[Objective]
Format every line of the items below as a JSON list of strings, one string per line, and omit any blank lines.

(Text and item location entries)
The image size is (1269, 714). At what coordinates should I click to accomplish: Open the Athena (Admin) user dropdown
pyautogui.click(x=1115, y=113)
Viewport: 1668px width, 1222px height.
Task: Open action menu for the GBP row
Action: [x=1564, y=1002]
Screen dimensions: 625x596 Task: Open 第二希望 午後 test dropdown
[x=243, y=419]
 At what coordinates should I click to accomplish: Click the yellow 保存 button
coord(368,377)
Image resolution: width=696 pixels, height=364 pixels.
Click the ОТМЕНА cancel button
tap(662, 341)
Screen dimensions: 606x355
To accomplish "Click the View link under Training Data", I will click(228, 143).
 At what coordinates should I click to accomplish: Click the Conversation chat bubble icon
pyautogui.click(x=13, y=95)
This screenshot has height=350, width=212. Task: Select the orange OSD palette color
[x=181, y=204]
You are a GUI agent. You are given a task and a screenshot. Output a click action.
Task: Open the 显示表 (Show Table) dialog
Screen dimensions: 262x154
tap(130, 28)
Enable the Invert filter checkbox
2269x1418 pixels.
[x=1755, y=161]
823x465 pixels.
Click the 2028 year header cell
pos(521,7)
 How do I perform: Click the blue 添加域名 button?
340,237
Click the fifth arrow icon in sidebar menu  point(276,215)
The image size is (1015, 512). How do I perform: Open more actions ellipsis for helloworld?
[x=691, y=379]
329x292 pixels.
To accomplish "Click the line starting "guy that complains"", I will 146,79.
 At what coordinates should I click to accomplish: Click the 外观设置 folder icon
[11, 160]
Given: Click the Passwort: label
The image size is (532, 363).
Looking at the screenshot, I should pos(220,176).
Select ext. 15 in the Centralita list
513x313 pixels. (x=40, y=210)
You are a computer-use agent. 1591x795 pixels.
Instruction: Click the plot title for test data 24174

[Response to the exercise]
[
  "The image size is (1269, 714). At what coordinates should I click to accomplish: Open the Athena (Admin) user dropdown",
  "pyautogui.click(x=1115, y=113)",
  "Viewport: 1668px width, 1222px height.",
  "Task: Open action menu for the GBP row",
  "Action: [x=1564, y=1002]",
  "Screen dimensions: 625x596 Task: Open 第二希望 午後 test dropdown",
  "[x=243, y=419]",
  " At what coordinates should I click to accomplish: Click the yellow 保存 button",
  "coord(368,377)",
  "Image resolution: width=696 pixels, height=364 pixels.",
  "Click the ОТМЕНА cancel button",
  "tap(662, 341)",
  "Screen dimensions: 606x355",
  "To accomplish \"Click the View link under Training Data\", I will click(228, 143).",
  " At what coordinates should I click to accomplish: Click the Conversation chat bubble icon",
  "pyautogui.click(x=13, y=95)",
  "This screenshot has height=350, width=212. Task: Select the orange OSD palette color",
  "[x=181, y=204]",
  "You are a GUI agent. You are given a task and a screenshot. Output a click action.",
  "Task: Open the 显示表 (Show Table) dialog",
  "Screen dimensions: 262x154",
  "tap(130, 28)",
  "Enable the Invert filter checkbox",
  "2269x1418 pixels.",
  "[x=1755, y=161]",
  "823x465 pixels.",
  "Click the 2028 year header cell",
  "pos(521,7)",
  " How do I perform: Click the blue 添加域名 button?",
  "340,237",
  "Click the fifth arrow icon in sidebar menu  point(276,215)",
  "The image size is (1015, 512). How do I perform: Open more actions ellipsis for helloworld?",
  "[x=691, y=379]",
  "329x292 pixels.",
  "To accomplish \"Click the line starting \"guy that complains\"\", I will 146,79.",
  " At what coordinates should I click to accomplish: Click the 外观设置 folder icon",
  "[11, 160]",
  "Given: Click the Passwort: label",
  "The image size is (532, 363).",
  "Looking at the screenshot, I should pos(220,176).",
  "Select ext. 15 in the Centralita list",
  "513x313 pixels. (x=40, y=210)",
  "You are a computer-use agent. 1591x795 pixels.",
  "Instruction: Click the plot title for test data 24174"
]